This last point, the non-injectivity of a SMILES decoder, is a problem identified in database storage and retrieval of compounds. Since multiple SMILES strings map to the same molecular graph, it can happen that multiple entries in a database are actually the same molecule. One way around this is canonicalization which is a modification to the encoder to make a unique SMILES string. It can fail though [OBoyle12]. If we restrict ourselves to valid, canonical SMILES, then the SMILES decoder function is injective and surjective – bijective.

The difficulty of canonicalization and thus perceived weakness of SMILES in creating unique strings led (in part) to the creation of InChi strings. InChI is an alternative that is inherently canonical. InChI strings are typically longer and involve more tokens, which seems to affect their use in deep learning. InChI as a representation is often worse with the same amount of data vs SMILES.

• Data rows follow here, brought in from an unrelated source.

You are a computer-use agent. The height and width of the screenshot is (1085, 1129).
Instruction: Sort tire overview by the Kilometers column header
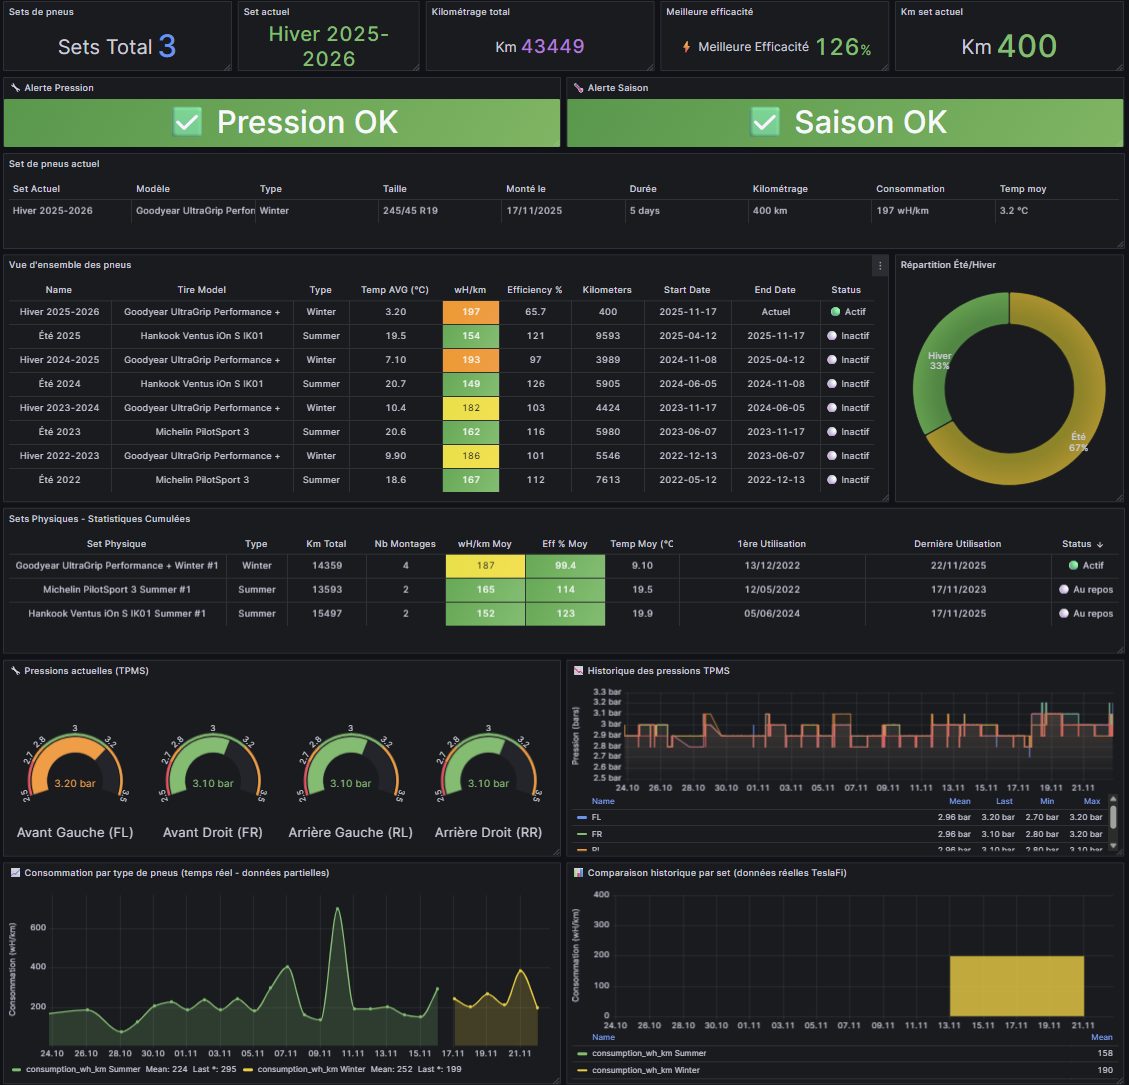(x=607, y=290)
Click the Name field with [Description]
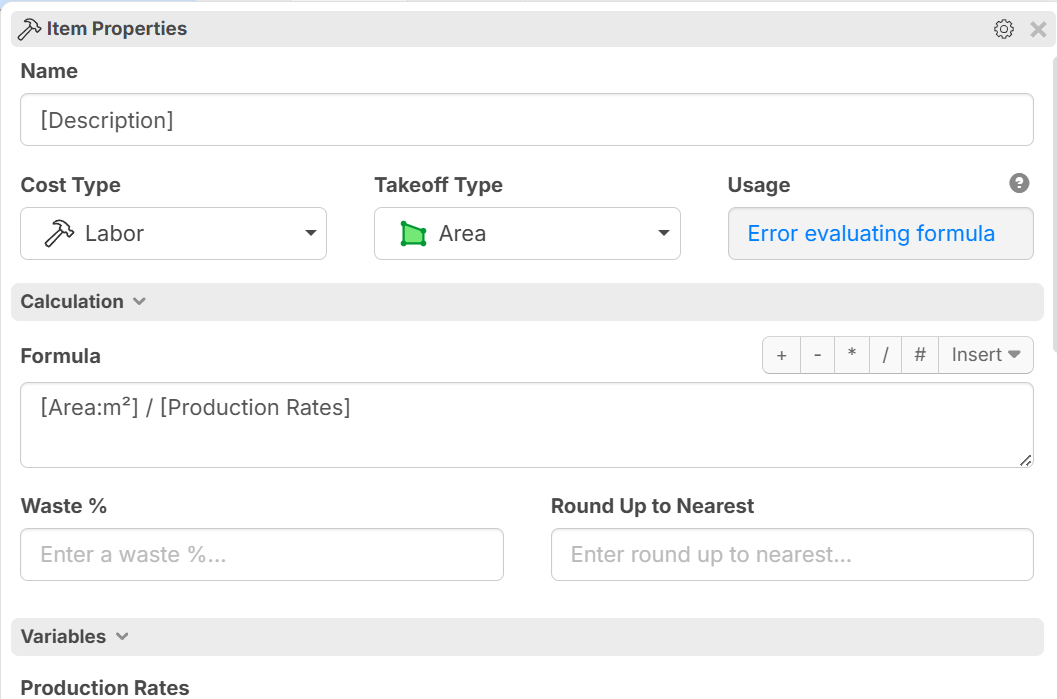The height and width of the screenshot is (699, 1057). 526,120
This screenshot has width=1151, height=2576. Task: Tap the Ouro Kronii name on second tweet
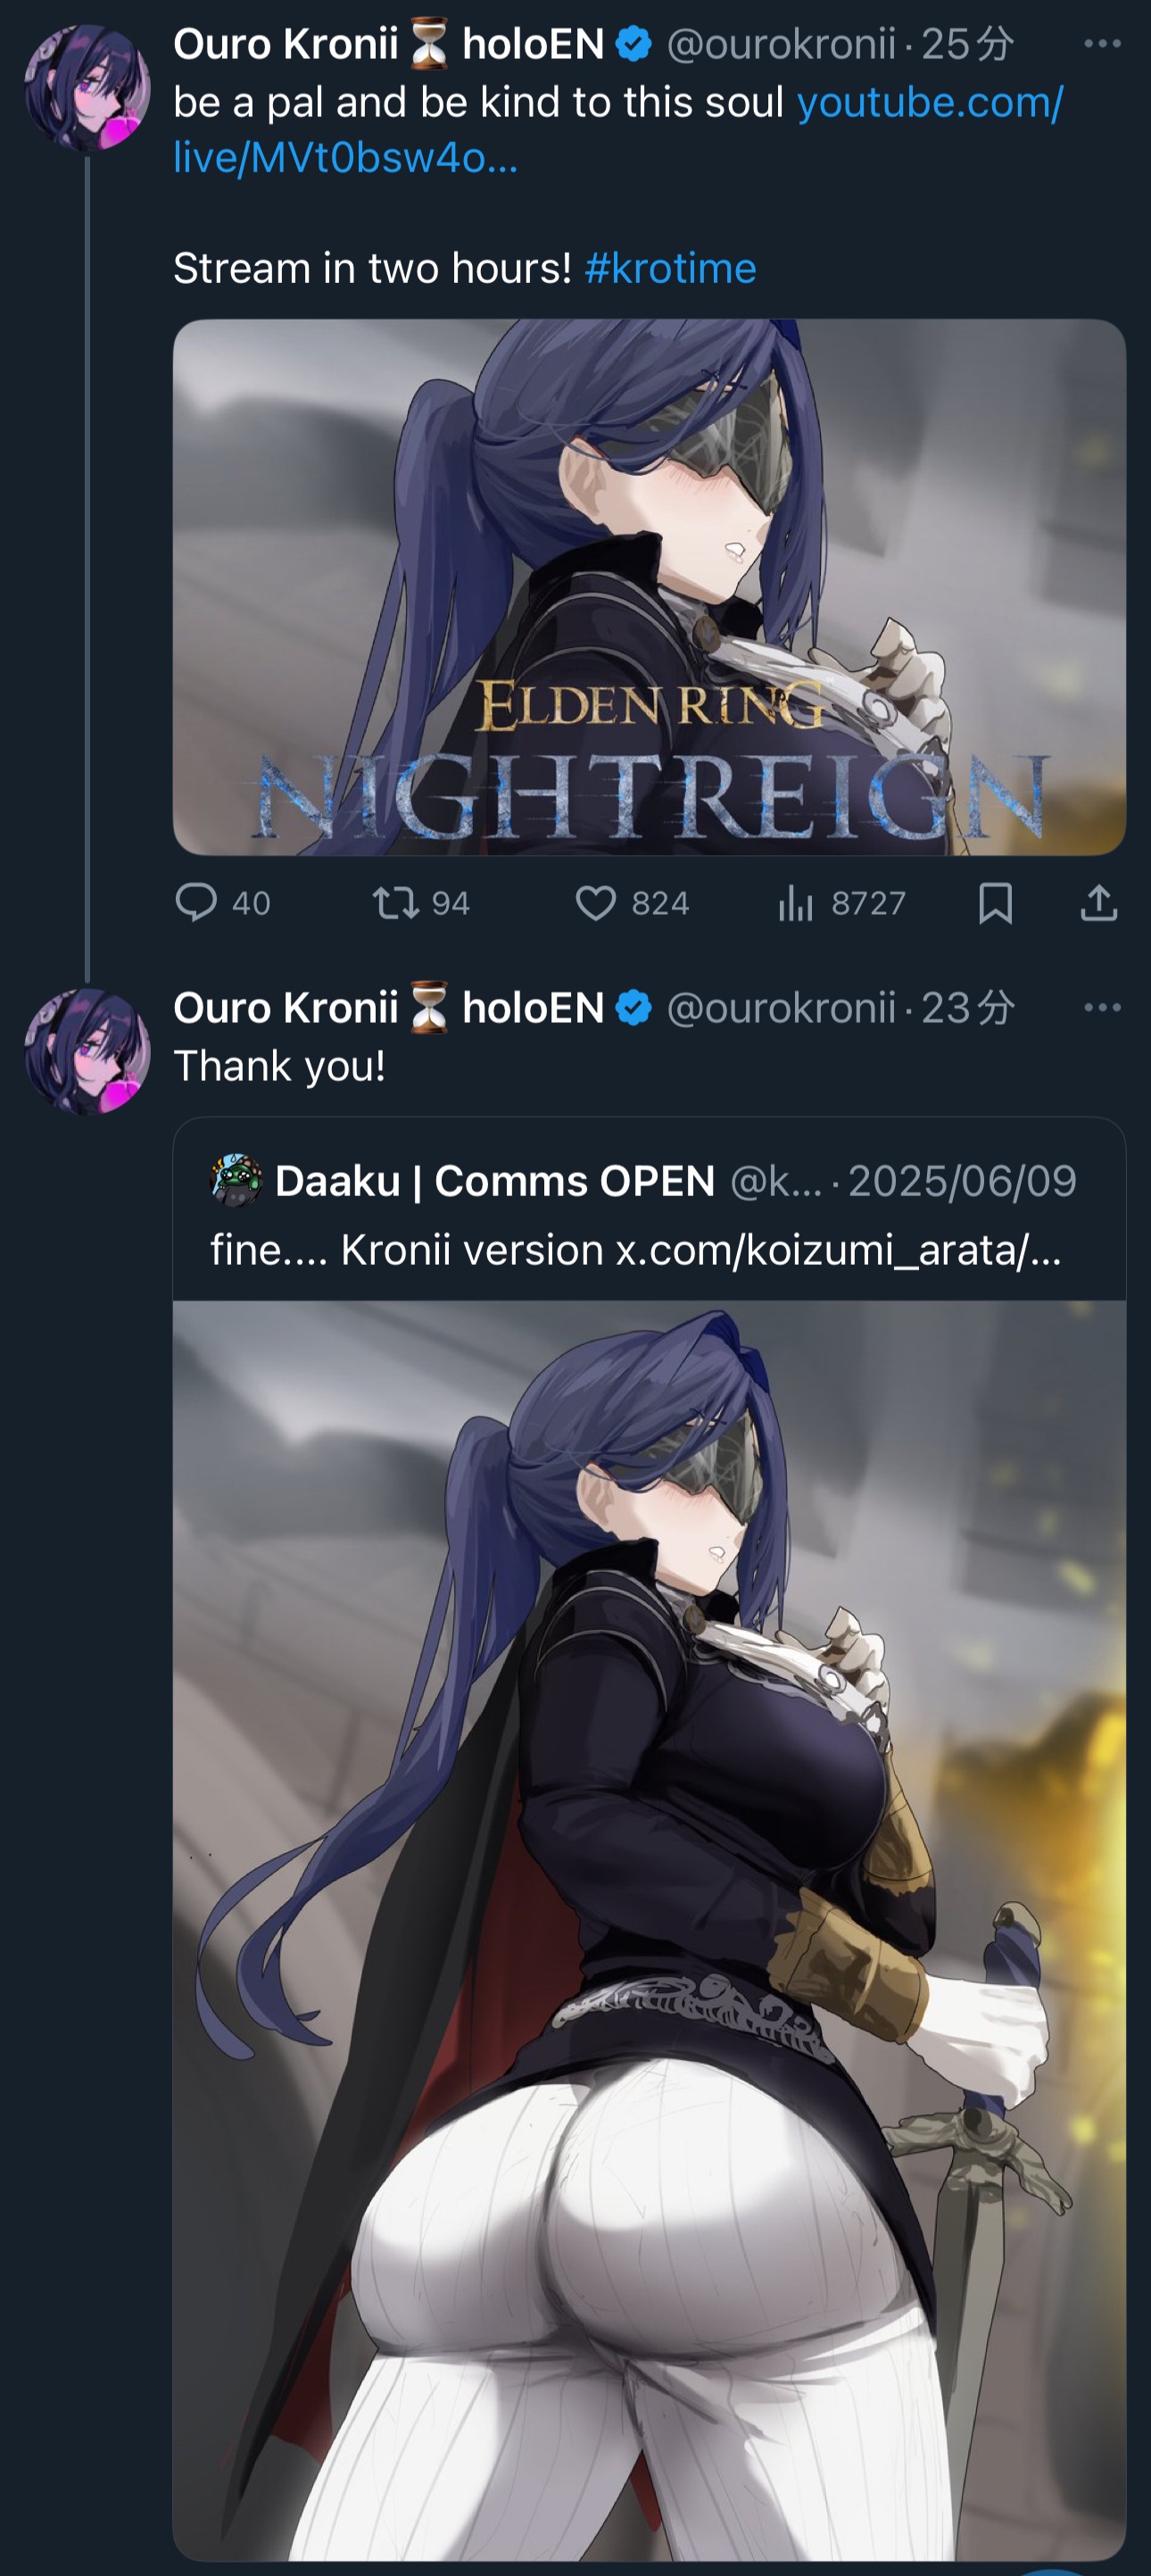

If you’ve read the previous chapters on equivariances (Input Data & Equivariances and Equivariant Neural Networks), a natural question is if SMILES is permutation invariant. That is, if you change the order of atoms in the molecular graph that has no effect on chemistry, is the SMILES string identical? Yes, if you use the canonical SMILES. So in a supervised setting, using canonical SMILES gives an atom ordering permutation invariant neural network because the representation will not be permuted after canonicalization. Be careful; you should not trust that SMILES you find in a datset are canonical .

13.1.1. SELFIES#

Recent work from Krenn et al. developed an alternative approach to SMILES called SELF-referencIng Embedded Strings (SELFIES)[KHN+20]. Every string is a valid molecule. Note that the characters in SELFIES are not all ASCII characters, so it’s not like every sentence encodes a molecule (would be cool though). SELFIES is an excellent choice for generative models because any SELFIES string automatically decodes to a valid molecule. SELFIES, as of 2021, is not directly canonicalized though and thus is not permutation invariant by itself. However, if you add canonical SMILES as an intermediate step, then SELFIES are canonical. It seems that models which output a molecule (generative or supervised) benefit from using SELFIES instead of SMILES because the model does not need to learn how to make valid strings – all strings are already valid SELFIES [RZS20]. This benefit is less clear in supervised learning and no difference has been observed empirically[CGR20]. Here’s a blog post giving an overview of SELFIES and its applications.

13.1.1.1. Demo#

You can get a sense for SMILES and SELFIES in this demo page that uses a RNN (discussed below) to generate SMILES and SELFIES strings.

13.1.2. Stereochemistry#

SMILES and SELFIES can treat stereoisomers, but there are a few complications. rdkit, the dominant Python package, cannot treat non-tetrahedral chiral centers with SMILES as of 2022. For example, even though SMILES according to its specification can correctly distinguish cisplatin and transplatin, the implementation of SMILES in rdkit cannot. Other examples of chirality that are present in the SMILES specification but not implementations are planar and axial chirality. SELFIES relies on SMILES (most often the rdkit implementation) and thus is also susceptible to this problem. This is an issue for any organometallic compounds. In organic chemistry though, most chirality is tetrahedral and correctly treated by rdkit.

13.1.3. Other Ideas#

Recent work by Kim et al. [KNM+22] has shown that we may actually be able to directly insert the graph as a sequence into a sequence neural network without needing to make a decision like using SMILES or SELFIES. They basically add a special character/embedding for noting if a piece of a graph is a node or edge.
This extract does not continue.